FRC: Retrieval Checking Requirements #1089

bajtos · 2024-12-04T13:55:22Z

When we set out to build Spark, a protocol for testing whether payload of Filecoin deals can be retrieved back, we designed it based on how Boost worked at that time (mid-2023). Soon after FIL+ allocator compliance started to use Spark retrieval success score (Spark RSR) in mid-2024, we learned that Venus Droplet, an alternative miner software, is implemented slightly differently and requires tweaks to support Spark. Things evolved quite a bit since then. We need to overhaul most of the Spark protocol to support Direct Data Onboarding deals. We will need all miner software projects (Boost, Curio, Venus) to accommodate the new requirements imposed by the upcoming Spark v2 release.

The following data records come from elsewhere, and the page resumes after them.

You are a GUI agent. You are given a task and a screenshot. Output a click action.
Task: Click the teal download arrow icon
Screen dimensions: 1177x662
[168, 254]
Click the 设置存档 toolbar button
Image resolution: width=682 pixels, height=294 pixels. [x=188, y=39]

This FRC has the following goals:

Document the retrieval process based on IPFS/IPLD.
Specify what Spark needs from miner software.
Collaborate with the community to tweak the requirements to work well for all parties involved.
Let this spec and the building blocks like IPNI Reverse Index empower other builders to design & implement their own retrieval-checking networks as alternatives to Spark.

Discussion

#1086

Progress

bajtos · 2024-12-04T14:01:49Z

Tagging @steven004 @LexLuthr @magik6k @masih @willscott @juliangruber @patrickwoodhead for visibility.

FRCs/frc-retrieval-checking-requirements.md

LexLuthr · 2024-12-12T08:21:26Z

FRCs/frc-retrieval-checking-requirements.md

+
+#### Link on-chain MinerId and IPNI provider identity
+
+Storage providers are requires to use the same libp2p peer ID for their block-chain identity as returned by `Filecoin.StateMinerInfo` and for the index provider identity used when communicating with IPNI instances like [cid.contact](https://cid.contact).

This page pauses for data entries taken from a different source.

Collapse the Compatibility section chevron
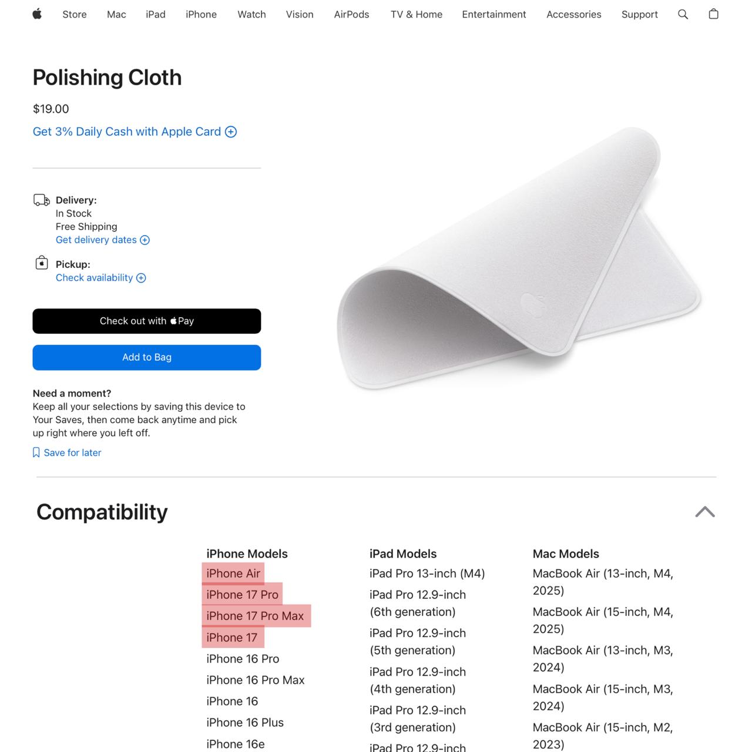This screenshot has width=752, height=752. 705,512
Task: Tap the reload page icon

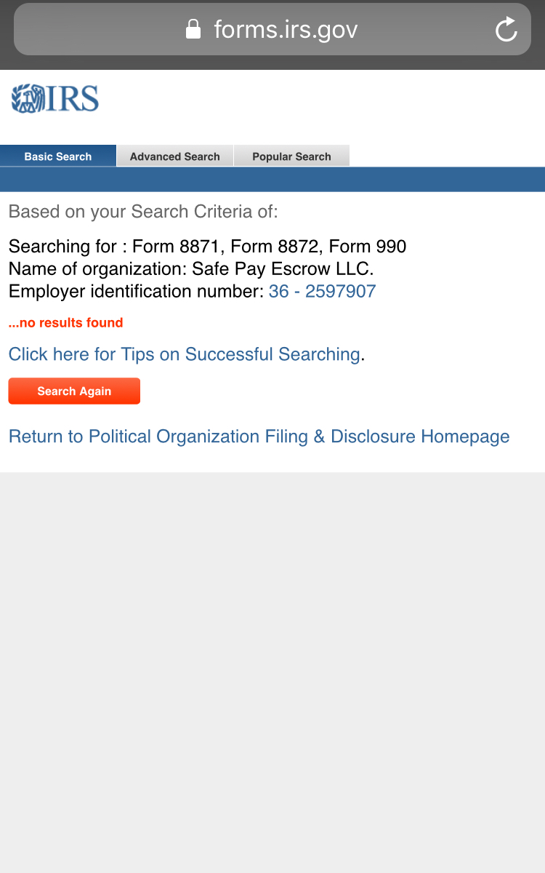Action: (x=506, y=30)

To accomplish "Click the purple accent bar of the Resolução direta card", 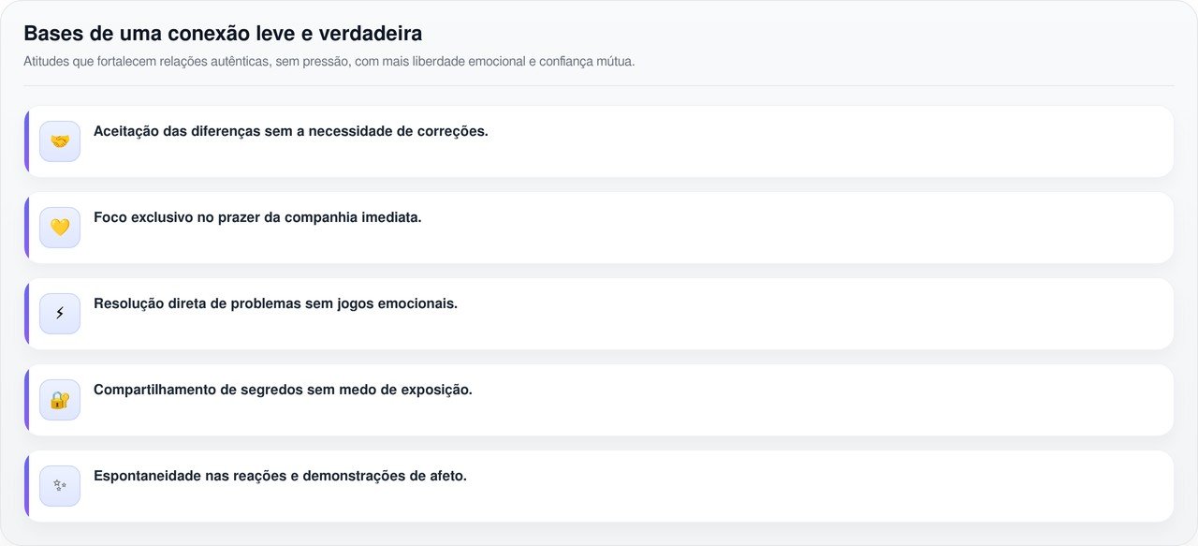I will click(x=27, y=314).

This requirement cannot be fulfilled in Curio. We no longer have a concept of minerID <> Unique peerID binding. IPNI must be extended to support other keys types like worker key to sign ads.

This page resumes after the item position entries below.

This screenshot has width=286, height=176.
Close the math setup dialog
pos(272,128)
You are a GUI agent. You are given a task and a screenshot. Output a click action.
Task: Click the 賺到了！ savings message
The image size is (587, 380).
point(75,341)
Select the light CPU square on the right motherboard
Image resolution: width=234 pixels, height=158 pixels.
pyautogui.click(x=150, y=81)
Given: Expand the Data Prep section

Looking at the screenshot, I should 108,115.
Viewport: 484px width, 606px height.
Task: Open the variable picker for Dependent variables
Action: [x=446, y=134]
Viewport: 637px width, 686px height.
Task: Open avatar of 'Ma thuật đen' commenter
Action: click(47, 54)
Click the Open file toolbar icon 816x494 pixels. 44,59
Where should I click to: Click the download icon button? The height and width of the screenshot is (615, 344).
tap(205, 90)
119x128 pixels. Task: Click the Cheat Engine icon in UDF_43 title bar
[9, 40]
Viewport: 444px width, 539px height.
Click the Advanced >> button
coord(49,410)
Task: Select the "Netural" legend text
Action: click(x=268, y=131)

I am aware of that; see the note in the text below this paragraphs.

> [!NOTE] > This is open to extensions in the future, we can support more than one form of linking > index-provides to filecoin-miners. See e.g. [ipni/spec#33](https://github.com/ipni/specs/issues/33).

From my point of view, I prefer not to block progress on this FRC until the Curio team figures out how to extend IPNI to support other key types. Instead, I'd like this FRC to document the solution that works with Boost & Venus now and then enhance it with the new mechanism Curio needs once that new solution is agreed on.

I am probably mistaken here but Droplet (Venus' Boost) supports multiple minerIDs being associated with a single PeerID (see docs), does that mean if I am using Droplet, I need to limit myself to a 1:1 relationship to meet this requirement?

Great call, @lanzafame! I am still learning more about how Venus Droplet work and what features they offer.

Based on the docs you linked to, I believe you can have multiple minerIDs associated with a single Droplet PeerID and still meet this requirement.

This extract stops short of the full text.